Published online by Cambridge University Press: 23 January 2024
If I had a dollar for every self-care book on the market, I’d be standing on a street corner handing this book out for free. There are thousands and thousands of them: emotional, spiritual, mindful, mental, health; for men, women, people with ADHD, people without ADHD, people who overthink, people who underthink, people with immature parents, people with substance abuse problems, narcissistic people, teenagers, dummies, breastfeeders, cats; there is even witchcraft for self-care, which, okay, is kind of intriguing.
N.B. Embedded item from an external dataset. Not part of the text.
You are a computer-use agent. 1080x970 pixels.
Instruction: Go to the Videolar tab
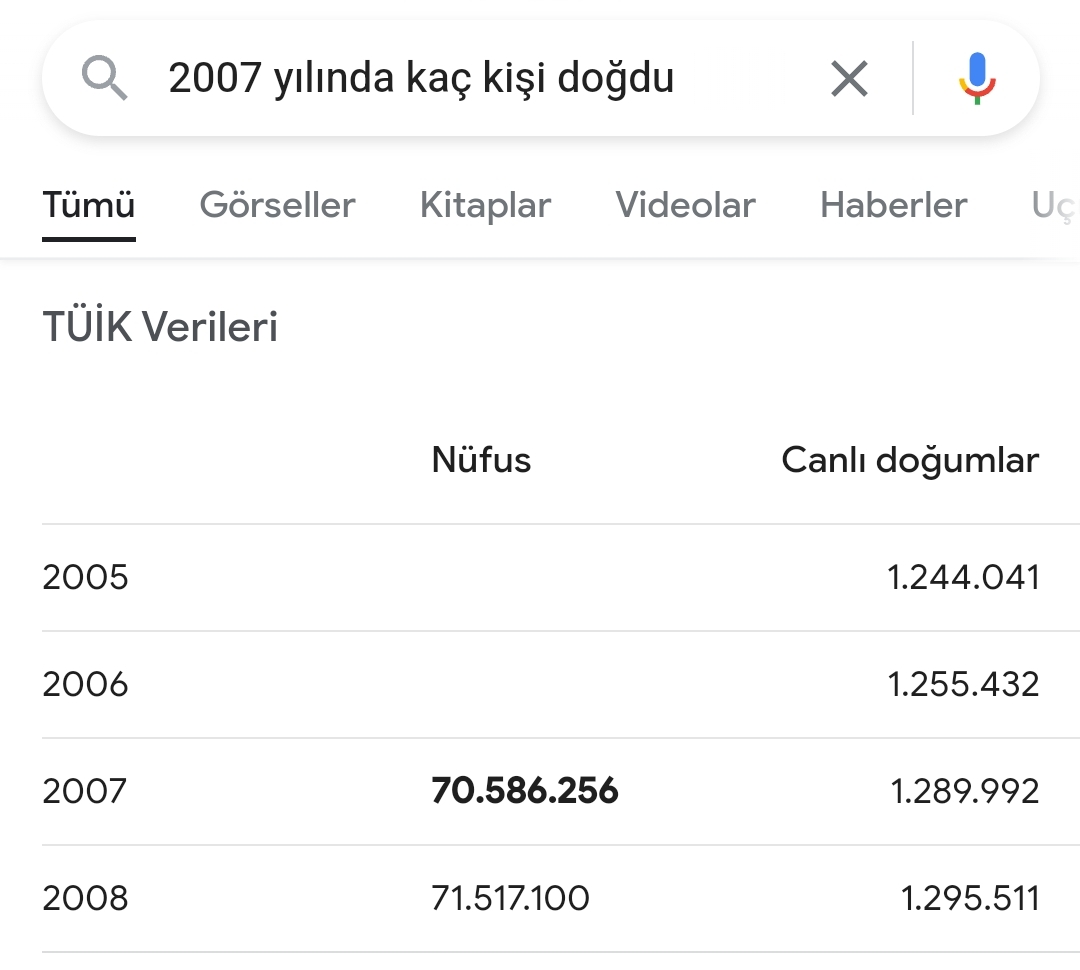[685, 205]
This chapter isn't going to offer a bunch of advice about how to take care of yourself. (I’m hardly the person to do that.) Instead, it will consider one thinker's suggestion for a way to think about our lives as a whole. But mostly it's interested in the place of self-care in philosophy: how it looks, what role it has, how we might think about it. We’ll start with the place of self-care in traditional moral theories, then turn again to Harry Frankfurt and his interesting suggestion that self-love is the purest form of love, and finally to a historical view of self-care offered by the philosopher and historian Michel Foucault. All three traditional Western moral theories – consequentialism, deontology, virtue ethics – offer a moral allowance for a person to look after themselves. Whether we would want to call these moral places “self-care” is another issue, one we’ll look into as we canvas each theory. None of them, however, require complete self-sacrifice in the name of moral rectitude. Morality isn’t, in these views, just about altruism, although in the end they’re all pretty stringent.
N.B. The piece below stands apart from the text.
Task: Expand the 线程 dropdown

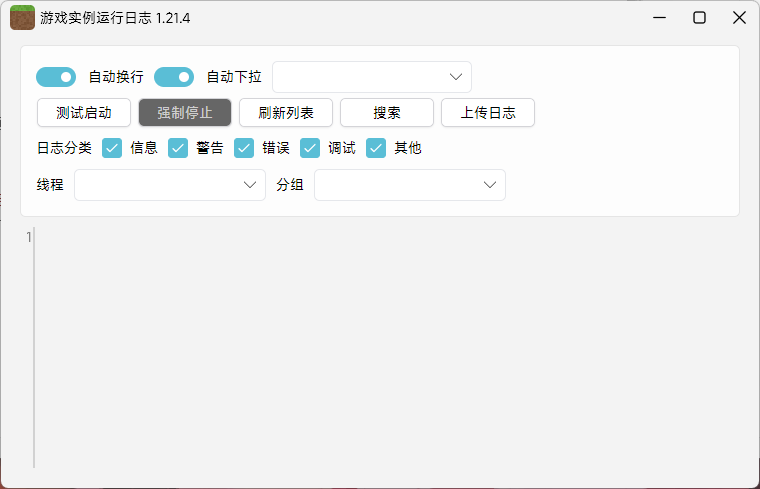Action: [170, 185]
Consequentialism, especially in its most common form of utilitarianism, says that your interests don't count any more than anyone else’s. But they don't count for any less, either. Recall that consequentialism is interested in the results, or consequences, of an act. In its most popular utilitarian version, it focuses on happiness. More happiness, better; less happiness, worse. This is easy to misunderstand. More happiness doesn't mean happiness for more people. It just means more total happiness.